Had the rat been stuck underneath the porch for weeks and she just hadn’t noticed until the water flushed him out into the yard? Did he start screaming just now? Why couldn’t he have just died in the night. That’s how the trap was supposed to work. Stupid rat goes for the bait, then snap, and then a broken back later you chuck the carcass into the week’s trash.

He was a fighter. Kept kicking. One more move, I’m free. The rat wasn’t as big as the other leviathans that she’d watched waddling through the backyard, picking at the refuse piles her neighbors abandoned on trash night. This was a young specimen, a teenager. A stupid kid tromping around, trying his luck, making a dare on instinct, like so many other juvenile idiots.

So that’s how it is then. She descended into her basement and gathered up a plastic grocery bag, a pair of canvas garden gloves and a long-handled shovel. Outside, she turned on the spicket and filled a plastic pail with water, slipped on the gloves, opened the fence gate, walked around to the alley and faced her yard.
The rat’s head was bulging between the chain links, and it gurgled and shook. A group of sparrows, fidgeting on an electric wire covered in rubber dangling above her, flickered away to safety.

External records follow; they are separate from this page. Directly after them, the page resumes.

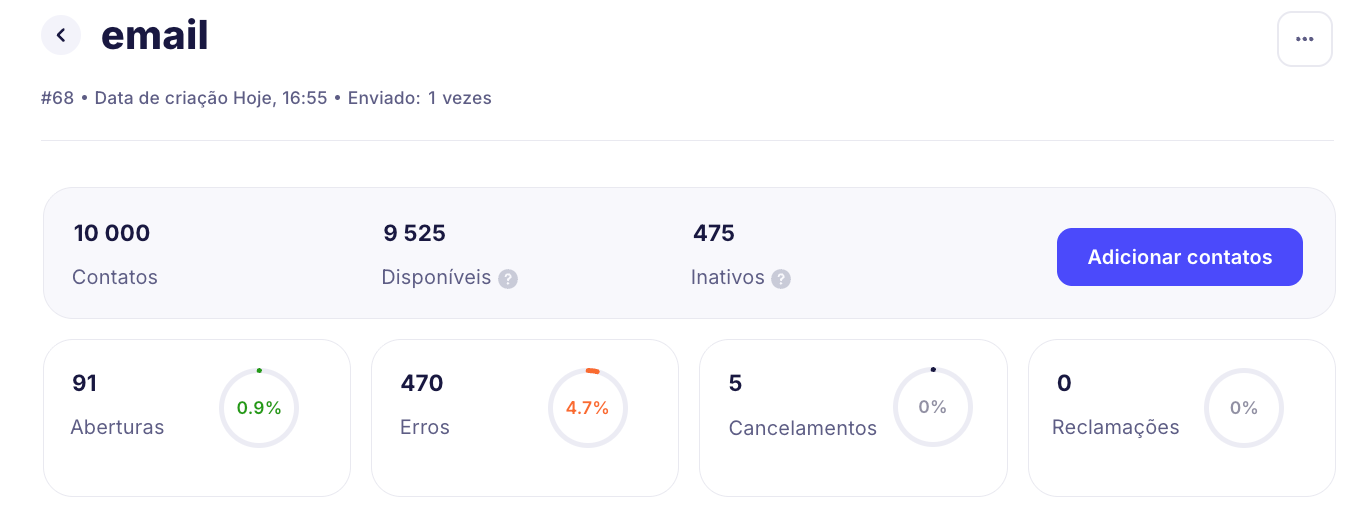Click the 9 525 available contacts number
The image size is (1371, 519).
[414, 234]
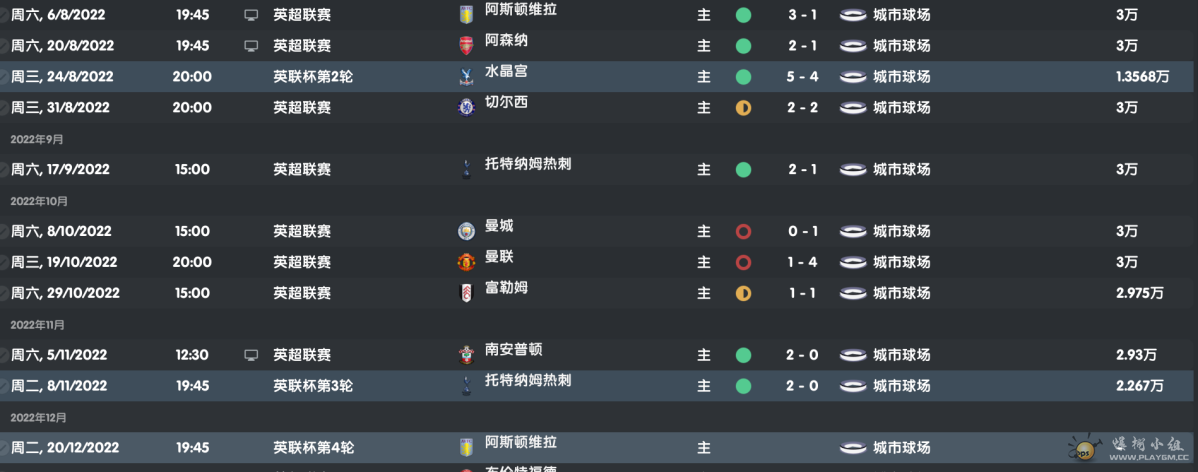This screenshot has height=472, width=1198.
Task: Select the 周二, 20/12/2022 fixture row
Action: (599, 448)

She tightened the grip on the wooden handle of her shovel, and closed her eyes.

Do it, she thought. Her heart pounded inside her chest.

Tink.

She opened her eyes. Good first hit. Smashed the rat’s exposed head. and dazed it. The fence stopped shaking violently. A breeze rolled through the alley.

Another hit should do it. She flexed her forearms around the shovel handle. Second time. She kept her eyes open this time. Aimed straight skull.

Tink.

Sparks flew from where the shovel hit the concrete.

Dazed, but it was still alive. One more. Kill it.

Tink. With the third blow, she broke bone. The fence was still. The hit, direct. A gentle crimson river trickled from its head into the alley.

She pulled its body from the fence, dropped it in a plastic grocery bag and disposed of it into her aluminum outdoor trash can. Then she picked up the bucket of water poured it over the blood and brains in the alley. Back in the house, she washed her hands, and poured a second cup of coffee and sat at the farm table.

Thinking on it, she realized she’d never killed a warm-blooded animal before. Seen plenty of births. That was vile enough. Cows. The calves would still be wrapped in placenta, moist with discharge. They’d pillow out of the sow’s uterus and into the waiting hands of her father and uncles. First time she saw it, sneaking into the barn, she cried and hid in her room for an entire weekend. It took a stack of peanut butter and jelly sandwiches to get her out of her room three days later. Her parents, unsure of her sensitivity, never asked her to help with livestock after that, either in birth or in death. Never birthed a calf, butchered a pig or decapitated a chicken after that.

It was in the city where she recorded her first fresh kill. She sipped her coffee, comfortable in that truth.